During my time blogging, I’ve had the good fortune to be able to review various tools developed by Yuzuru Jewell for use with Second Life, notably Rokuro and Tatara, both produced under his Kanae Projects brand, and aimed at supporting content creation.

Yuzuru recently informed me he was working on a new tool, which represents something of a departure from his other apps – a text-to-speech conversion tool which allows chat entered into  Second Life (in open chat) to be converted to speech and listened to via headphones / speakers. The tools is now almost ready for release, and Yuzuru kindly allowed me to have preview access to a beta version of the application and take it for a test drive.

The app, Idobata Pro, will be available for both Windows 7 32-bit and 64-bit as a ZIP download, containing  a Readme file and the program executable. No installation is required; simply drop the EXE file in the folder from which you want to use it & create a shortcut as required. However, it does require Microsoft Speech Platform 11 is installed on the PC.

Idobata: text chat-to-speech
Idobata: text chat-to-speech

Once “installed”, simply double-click on the EXE / shortcut to launch Idobata.

Options and Set-up

The application runs in a single window, no tabs or anything to fiddle with, and set-up is a simple matter of using the presented options.

Buttons

  • START/STOP – starts / stops the text-to-speech conversion. Note that settings cannot be altered when conversion is active
  • Interval – set the delay between text chat and voice conversion
  • DEFAULTS – reset Idobata to its defaults.

Speech

Comprises three options:

  • Voice: allows you to select a voice option the application will use for speaking the chat it obtains. The default for this is Microsoft Anna US English
  • Volume: volume of the voice playback
  • Rate: the speed at which chat is spoken. Positive numbers mean faster playback, negative numbers means a slower playback.

Chat File

Select whether you wish to have chat converted directly from the viewer (requires you select the viewer and avatar) or from the chat file (requires you provide the chat file location).
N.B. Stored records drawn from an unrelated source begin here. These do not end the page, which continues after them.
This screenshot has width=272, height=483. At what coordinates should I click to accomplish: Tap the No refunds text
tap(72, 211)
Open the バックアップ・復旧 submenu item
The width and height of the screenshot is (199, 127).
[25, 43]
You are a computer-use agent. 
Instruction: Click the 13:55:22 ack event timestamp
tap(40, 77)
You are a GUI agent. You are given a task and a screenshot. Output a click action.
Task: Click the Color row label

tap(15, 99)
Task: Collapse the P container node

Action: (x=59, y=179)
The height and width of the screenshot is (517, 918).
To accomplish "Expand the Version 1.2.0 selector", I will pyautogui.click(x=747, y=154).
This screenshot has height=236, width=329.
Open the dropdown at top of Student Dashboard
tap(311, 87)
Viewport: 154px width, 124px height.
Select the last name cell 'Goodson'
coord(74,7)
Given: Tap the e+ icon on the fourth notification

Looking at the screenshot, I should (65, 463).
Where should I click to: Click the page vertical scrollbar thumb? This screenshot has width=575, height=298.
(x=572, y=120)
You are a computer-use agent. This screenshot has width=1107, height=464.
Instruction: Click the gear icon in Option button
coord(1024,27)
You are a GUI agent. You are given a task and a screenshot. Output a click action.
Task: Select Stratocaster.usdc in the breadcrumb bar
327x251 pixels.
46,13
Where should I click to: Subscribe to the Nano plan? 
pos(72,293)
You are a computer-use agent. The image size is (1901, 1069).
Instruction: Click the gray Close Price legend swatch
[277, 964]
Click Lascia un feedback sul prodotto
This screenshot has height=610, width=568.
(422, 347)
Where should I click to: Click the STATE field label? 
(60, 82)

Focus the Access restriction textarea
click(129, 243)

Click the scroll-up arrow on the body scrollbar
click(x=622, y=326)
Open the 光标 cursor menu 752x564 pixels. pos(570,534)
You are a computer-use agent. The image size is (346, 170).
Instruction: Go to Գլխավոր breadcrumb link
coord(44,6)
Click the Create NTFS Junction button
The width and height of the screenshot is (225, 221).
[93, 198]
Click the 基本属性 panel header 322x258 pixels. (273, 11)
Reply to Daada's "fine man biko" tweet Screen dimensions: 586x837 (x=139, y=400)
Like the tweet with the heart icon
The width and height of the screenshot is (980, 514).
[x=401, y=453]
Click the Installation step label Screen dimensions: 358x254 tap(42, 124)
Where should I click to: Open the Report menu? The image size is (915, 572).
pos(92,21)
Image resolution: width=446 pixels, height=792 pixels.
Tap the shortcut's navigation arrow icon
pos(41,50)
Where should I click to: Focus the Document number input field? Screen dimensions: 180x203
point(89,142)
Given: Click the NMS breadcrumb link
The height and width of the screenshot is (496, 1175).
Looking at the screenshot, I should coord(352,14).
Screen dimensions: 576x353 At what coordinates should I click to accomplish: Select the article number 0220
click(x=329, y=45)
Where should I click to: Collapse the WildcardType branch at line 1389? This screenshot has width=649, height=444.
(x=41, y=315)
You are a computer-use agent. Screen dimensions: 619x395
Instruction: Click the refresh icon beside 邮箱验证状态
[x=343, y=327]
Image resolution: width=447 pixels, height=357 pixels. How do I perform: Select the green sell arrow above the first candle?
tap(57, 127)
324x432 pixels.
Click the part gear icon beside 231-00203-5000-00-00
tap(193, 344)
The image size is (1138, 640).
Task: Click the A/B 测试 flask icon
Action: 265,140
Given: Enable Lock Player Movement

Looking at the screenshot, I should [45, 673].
Currently, only Firestorm and Second Life are recognised by Idobata, so if you’re using another viewer, try using the convert from chat text file option.

Chat Mask

Allows you to define a chat mask:

  • Secondlife chat – the app will only read back an avatar’s Display Name (if set within SL)
  • [YYYY/MM/DD hh:mm] – the application will not precede chat with timestamps
  • Custom(RegEx) –  allows you to set regular expressions which will not be read back by Idobata
  • Speak translated chat – if you use translator within SL, Idobata will only read back the translated text, not the original language text.

Using Idobata

Click the START button to use the application. You’ll get a brief thank you message, which you can use to adjust the rate of playback, if required (click STOP to adjust the settings).

That’s it!

In Use and Feedback

Idobata works well, although the voice can take a little getting used to – adjust the Rate option in settings if you have problems understand what is being said.

The app potentially has a lot of uses, particularly if you’re engaged in something and don’t keep track of button flashes in CHUI or things like console messages , chiclets, etc., or indeed, if you’re off doing other things. For example, I spend a fair amount of time logged-in to SL but working on other windows, and so have the viewer minimised a lot. Idobata has already proven worthwhile for me as it allows me to hear who comes on-line, so I can flick back to the viewer if someone I need to IM comes in-world without my having to constantly flick back and forth with the viewer.

There are a couple of minor irritants – neither of which are Yuzuru’s fault per se. One is that Idobata has no way of determining the origins of what is being entered into chat – it simply converts everything in  the channel. This means that in places where there are a lot of spammy objects, it can get a little annoying (I was at a region where a greeter bellows out every single new arrival and how far away from it they arrive; that got particularly old very quickly, both with the announcement appearing in chat and Idobata reading it back). The other is the US Microsoft Anna voice – but that’s purely personal!

Idobata will be available from Monday September 9th via Yuzuru’s Kanae Projects website. The app can be used in a trail version for three days on a “try before your buy” basis, and licences for the full product will be available for L$1250 through Yuzuru’s in-world store.

Related Links

Tatara: a furnace for creating sculpts and mesh

In real life a tatara, or 鑪, is a traditional Japanese furnace for smelting iron and steel. In Second Life, Tatara, xreated ny Yuzuru Jewell under his Kanae Projects brand name, is a suite of tools which can be used to create sculpt maps and mesh collada files ready for upload to SL, and which includes both texture and bitmap editing capabilities as well.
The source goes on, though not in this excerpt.